Written instruction » Reproduce the lines of the following records word for word, omitting the pictures.

Records shown »
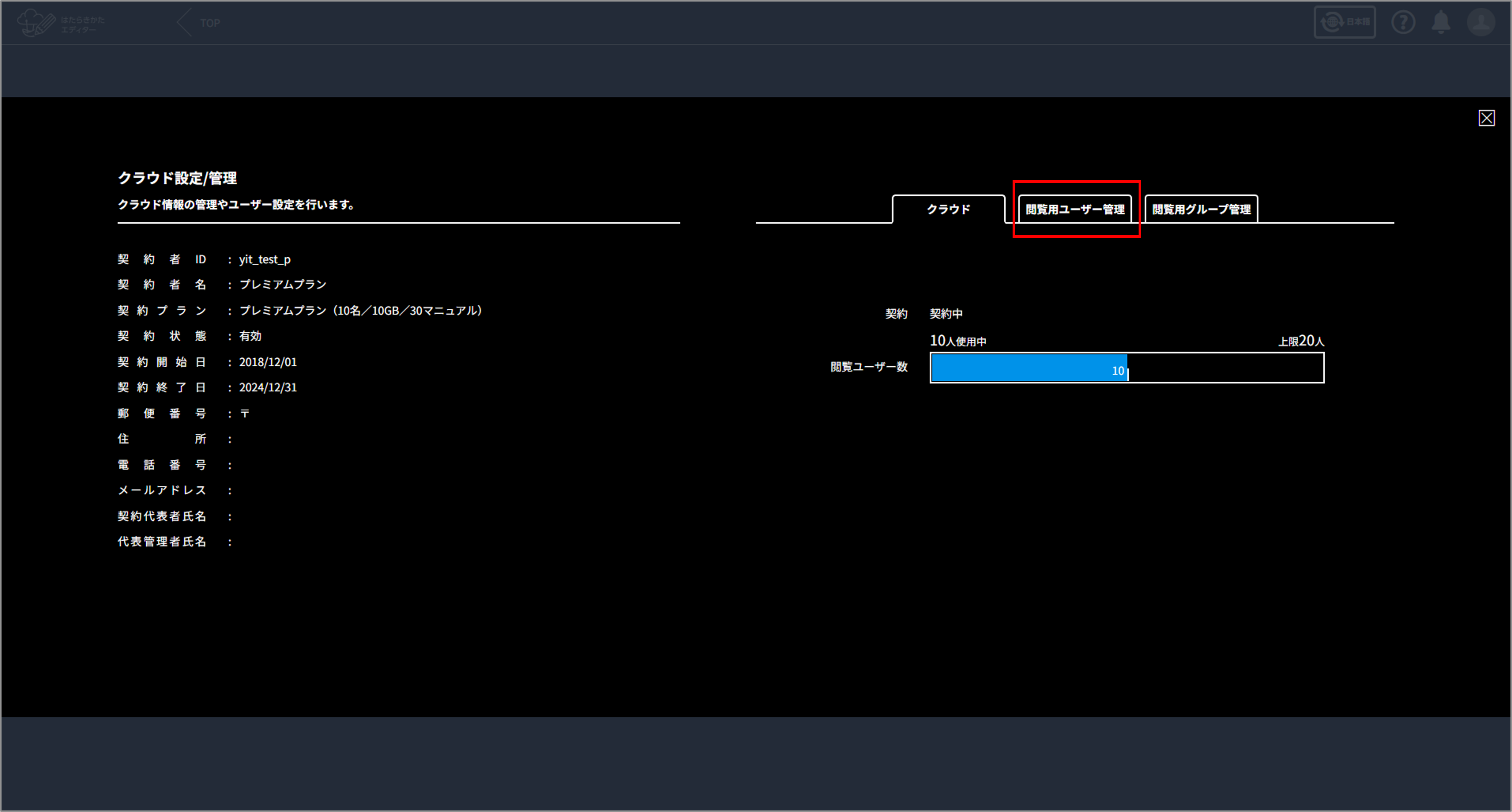The width and height of the screenshot is (1512, 812).
Task: Close the クラウド設定/管理 panel with X
Action: [x=1486, y=118]

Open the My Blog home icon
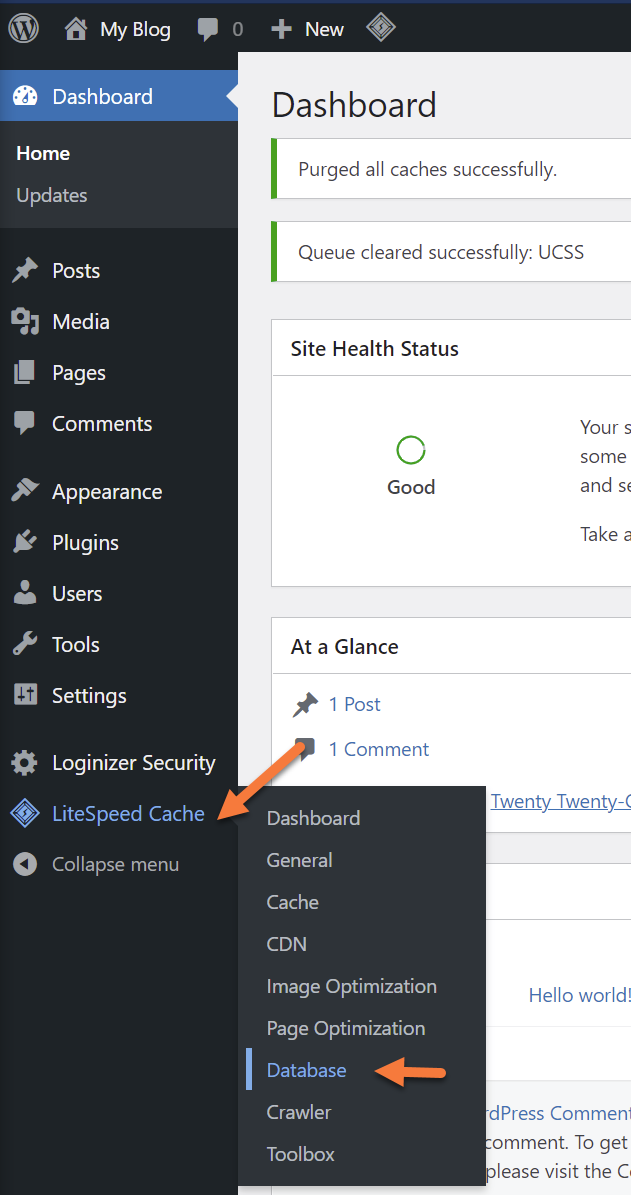(76, 29)
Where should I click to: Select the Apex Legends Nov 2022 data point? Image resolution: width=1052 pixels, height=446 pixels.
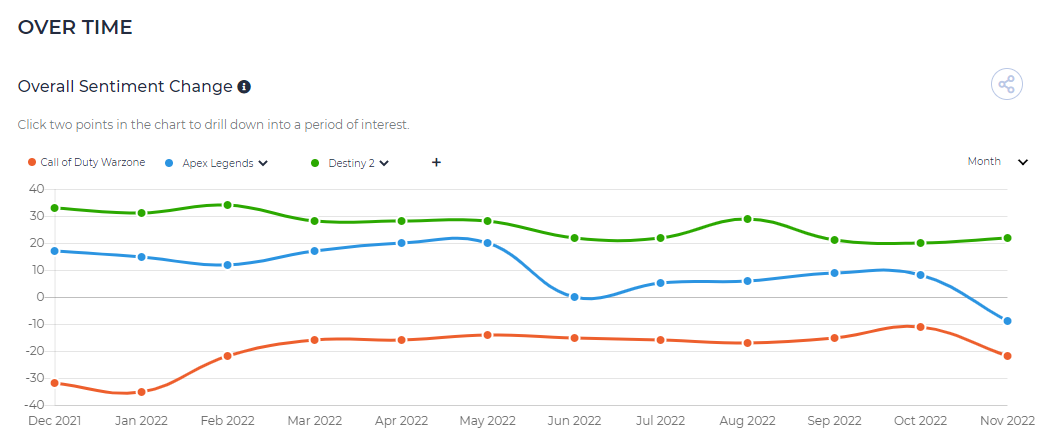click(1007, 321)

Result »
The width and height of the screenshot is (1512, 812).
Task: Close the クラウド設定/管理 panel with X
Action: [x=1486, y=118]

Open the My Blog home icon
(76, 29)
Where should I click to: Select the Apex Legends Nov 2022 data point? Image resolution: width=1052 pixels, height=446 pixels.
click(1007, 321)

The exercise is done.